- [Problem statement]
In the entries below, find the line with "992x558 pixels." and print exactly every line from there up to and including the line with "1568x651 pixels.", with no other lines.

Segment Start: Records provided

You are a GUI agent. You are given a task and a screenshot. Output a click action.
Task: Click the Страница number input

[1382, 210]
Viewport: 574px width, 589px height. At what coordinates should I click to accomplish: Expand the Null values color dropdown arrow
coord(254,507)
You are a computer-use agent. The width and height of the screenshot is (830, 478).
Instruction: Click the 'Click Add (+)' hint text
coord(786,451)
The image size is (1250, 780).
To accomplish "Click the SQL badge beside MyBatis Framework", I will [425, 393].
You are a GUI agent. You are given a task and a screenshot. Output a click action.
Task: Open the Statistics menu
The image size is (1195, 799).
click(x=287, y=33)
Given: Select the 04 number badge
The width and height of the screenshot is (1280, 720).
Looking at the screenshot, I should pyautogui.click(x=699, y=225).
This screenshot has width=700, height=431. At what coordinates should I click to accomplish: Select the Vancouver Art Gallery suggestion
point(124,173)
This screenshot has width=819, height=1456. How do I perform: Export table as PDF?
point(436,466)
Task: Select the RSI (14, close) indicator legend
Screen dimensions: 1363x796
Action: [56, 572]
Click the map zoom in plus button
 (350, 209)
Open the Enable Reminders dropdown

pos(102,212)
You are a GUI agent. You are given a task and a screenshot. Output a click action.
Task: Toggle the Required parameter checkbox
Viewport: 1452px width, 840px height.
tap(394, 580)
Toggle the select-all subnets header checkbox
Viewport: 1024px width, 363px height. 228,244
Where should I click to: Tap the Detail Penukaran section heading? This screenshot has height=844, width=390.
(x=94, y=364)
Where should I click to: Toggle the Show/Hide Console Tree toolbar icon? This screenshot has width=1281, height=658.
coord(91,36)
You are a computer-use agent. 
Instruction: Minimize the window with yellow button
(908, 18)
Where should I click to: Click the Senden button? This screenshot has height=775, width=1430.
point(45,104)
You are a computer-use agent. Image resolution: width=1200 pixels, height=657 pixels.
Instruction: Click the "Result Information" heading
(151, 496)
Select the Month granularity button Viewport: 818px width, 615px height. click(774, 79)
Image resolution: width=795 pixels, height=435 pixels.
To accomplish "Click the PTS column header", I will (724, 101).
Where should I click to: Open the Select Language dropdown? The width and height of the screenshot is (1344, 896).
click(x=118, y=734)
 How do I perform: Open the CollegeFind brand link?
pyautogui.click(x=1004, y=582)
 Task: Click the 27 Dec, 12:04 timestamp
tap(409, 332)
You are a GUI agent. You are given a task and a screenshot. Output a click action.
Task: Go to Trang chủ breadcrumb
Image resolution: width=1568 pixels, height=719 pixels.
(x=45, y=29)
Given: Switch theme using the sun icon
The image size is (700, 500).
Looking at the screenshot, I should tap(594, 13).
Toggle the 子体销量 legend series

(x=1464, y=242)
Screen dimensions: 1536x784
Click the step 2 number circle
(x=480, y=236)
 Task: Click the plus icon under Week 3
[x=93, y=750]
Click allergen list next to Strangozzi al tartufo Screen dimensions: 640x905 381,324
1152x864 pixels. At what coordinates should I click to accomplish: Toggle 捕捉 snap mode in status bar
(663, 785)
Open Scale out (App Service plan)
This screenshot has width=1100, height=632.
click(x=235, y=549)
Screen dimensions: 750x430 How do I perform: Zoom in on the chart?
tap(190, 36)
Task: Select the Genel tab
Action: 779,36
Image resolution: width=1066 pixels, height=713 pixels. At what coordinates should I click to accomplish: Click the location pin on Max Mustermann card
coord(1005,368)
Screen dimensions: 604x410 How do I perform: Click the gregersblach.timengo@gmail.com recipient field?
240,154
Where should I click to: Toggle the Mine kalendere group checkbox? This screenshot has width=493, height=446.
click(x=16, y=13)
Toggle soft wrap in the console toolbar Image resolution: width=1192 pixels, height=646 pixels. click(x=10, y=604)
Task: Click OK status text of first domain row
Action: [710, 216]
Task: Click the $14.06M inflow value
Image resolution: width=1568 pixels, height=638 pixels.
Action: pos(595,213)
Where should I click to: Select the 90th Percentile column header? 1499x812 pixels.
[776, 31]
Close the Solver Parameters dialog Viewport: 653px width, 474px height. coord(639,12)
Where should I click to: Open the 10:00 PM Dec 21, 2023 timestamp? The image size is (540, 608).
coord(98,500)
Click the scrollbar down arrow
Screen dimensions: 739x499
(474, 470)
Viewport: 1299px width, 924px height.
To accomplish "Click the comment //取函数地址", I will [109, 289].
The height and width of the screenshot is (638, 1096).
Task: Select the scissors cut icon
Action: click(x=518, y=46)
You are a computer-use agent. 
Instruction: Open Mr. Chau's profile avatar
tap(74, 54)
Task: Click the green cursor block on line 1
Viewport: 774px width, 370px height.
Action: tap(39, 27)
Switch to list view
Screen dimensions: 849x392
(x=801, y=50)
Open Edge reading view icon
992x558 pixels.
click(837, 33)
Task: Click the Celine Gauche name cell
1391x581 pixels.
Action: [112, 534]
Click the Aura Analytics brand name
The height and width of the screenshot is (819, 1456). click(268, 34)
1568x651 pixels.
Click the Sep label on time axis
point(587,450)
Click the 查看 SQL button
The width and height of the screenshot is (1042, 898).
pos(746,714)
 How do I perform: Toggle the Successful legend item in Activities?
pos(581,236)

Segment End: Records provided

- [Response to the task]
992x558 pixels.
click(837, 33)
Task: Click the Celine Gauche name cell
1391x581 pixels.
Action: [112, 534]
Click the Aura Analytics brand name
The height and width of the screenshot is (819, 1456). click(268, 34)
1568x651 pixels.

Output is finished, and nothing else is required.